Hannah’s vanilla buttercream came out a little grainy, and the cake tasted like flour. George was impressed with her piping, though—Lynette Barnes was loopy and centered across the top of the cake. He rated it a six out of ten. After he locked up, they faced each other awkwardly in front of the store. Hannah scratched her leg with the tip of her shoe.

“See you around,” she said.

He watched her walk away into the night, her banana clip grinning at him. The white cake box floated in her hand under the yellow globes of the streetlights.

Over the next few months, and only on nights when the store was empty and the hum of the refrigerator wrapped the hours after close, she came back to him. He’d be frosting a cake or boxing orders for the next day—that’s when he’d hear her knock. She never baked or helped him with anything. She just sat on a stool licking the used spoons and telling stories, her black eyes glittering. She told him enough about Lynette that he felt as though he’d known the woman for years—she told him about her hometown, her brothers, her friends, and her first love, a man she swore she would’ve died for.

Eventually, George couldn’t help but wonder, and what about me? Does she talk about me like this to other people? He certainly wasn’t going to ask her—that would be crass, insecure. Maybe she loved him, he thought. Or maybe she just loved talking about herself, and that’s why she kept coming. He teased her for being so tortured, told her she was being self-indulgent, pathological. Why wasn’t it enough that these things had happened to her in the past, what exactly had she lost?

“Enough,” she’d said dreamily, savoring the word.

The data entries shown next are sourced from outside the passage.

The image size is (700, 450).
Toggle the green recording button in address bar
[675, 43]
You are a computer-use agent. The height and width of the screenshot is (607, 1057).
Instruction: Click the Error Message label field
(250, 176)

When she asked him to tell her stories from his past, he’d scrambled, realizing that his memories were more or less static, uncomplicated scenes: fishing off the dock with his brothers, his childhood room, the strawberry tea towels that hung in the kitchen. He didn’t think of them often, and if he did, it wasn’t with any sense of loss, or desire to go back in time. If anything, it was a comfort to remember that he had lived well, but that wasn’t interesting to talk about. Usually, he just felt deflated and awkward, like a big, flopping fish—you’re boring, that detail was a mistake. No wonder she doesn’t talk about you.  

He was embarrassed by how excited he was for Hannah’s visits, how many times a day her name popped into his head, but he couldn’t help it. It was uncontrollable. The worst part was that she made no promises to him, and wasn’t consistent enough for him to leave it alone—just when he’d convinced himself that she was never coming back, she’d reappear and melt him all over again. You’re haunting me, he wanted to tell her. You live inside me, do you know that

One night, Hannah suddenly stopped talking in the middle of one of her stories. George looked up from the cake he was decorating and saw that she was staring at it, a funny expression on her face. Then she began to laugh, her lips pulled back over her sharp little teeth. George looked down—Hannah was piped across the top of the cake.

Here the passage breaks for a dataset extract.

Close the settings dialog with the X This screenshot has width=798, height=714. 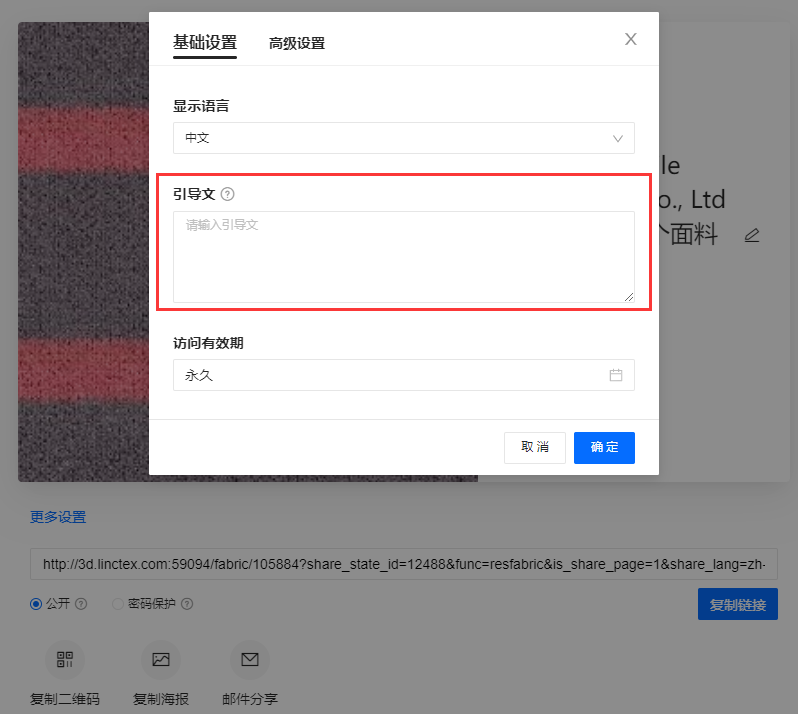click(x=630, y=39)
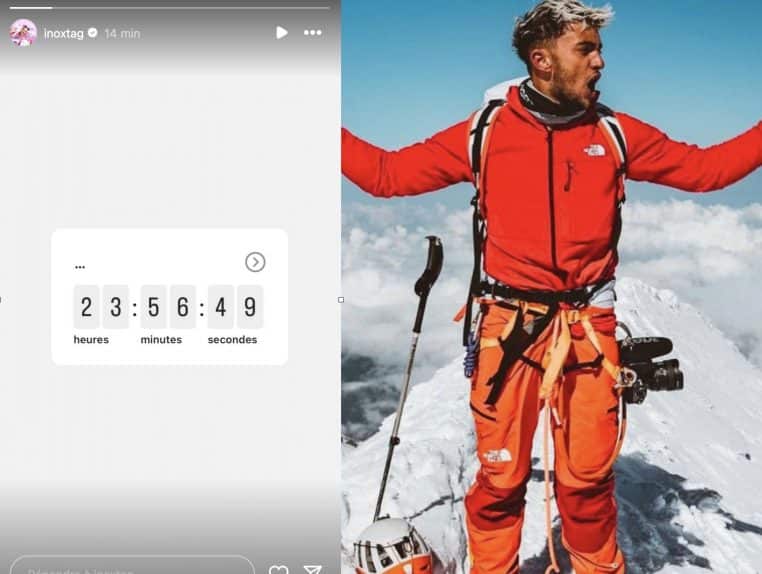Click the countdown title ellipsis text

80,265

“Now you have to eat it,” she murmured. Horrified, George heaved the whole cake in the garbage. He looked at it for a moment, the smear of it on the black plastic bag, with shame coursing through him. Then he grabbed his coat and ran out of the store.

For weeks afterwards, she burned inside him with an intensity that made him drop his eyes when helping his customers. If anyone sensed a change in him, they didn’t let on—he even tried calling his mom, but she didn’t seem to understand the problem. “What is it that you want, George?” He didn’t have an answer for that. He wanted her back? He wanted to forget about her?

More than anything, he wanted someone to order a Hannah Barnes cake. No one ever did, of course, and he wasn’t going to make one just for himself. He wished he’d had someone to share her with…before he sent out each cake, he double checked to make sure he’d written the wrong name across the top.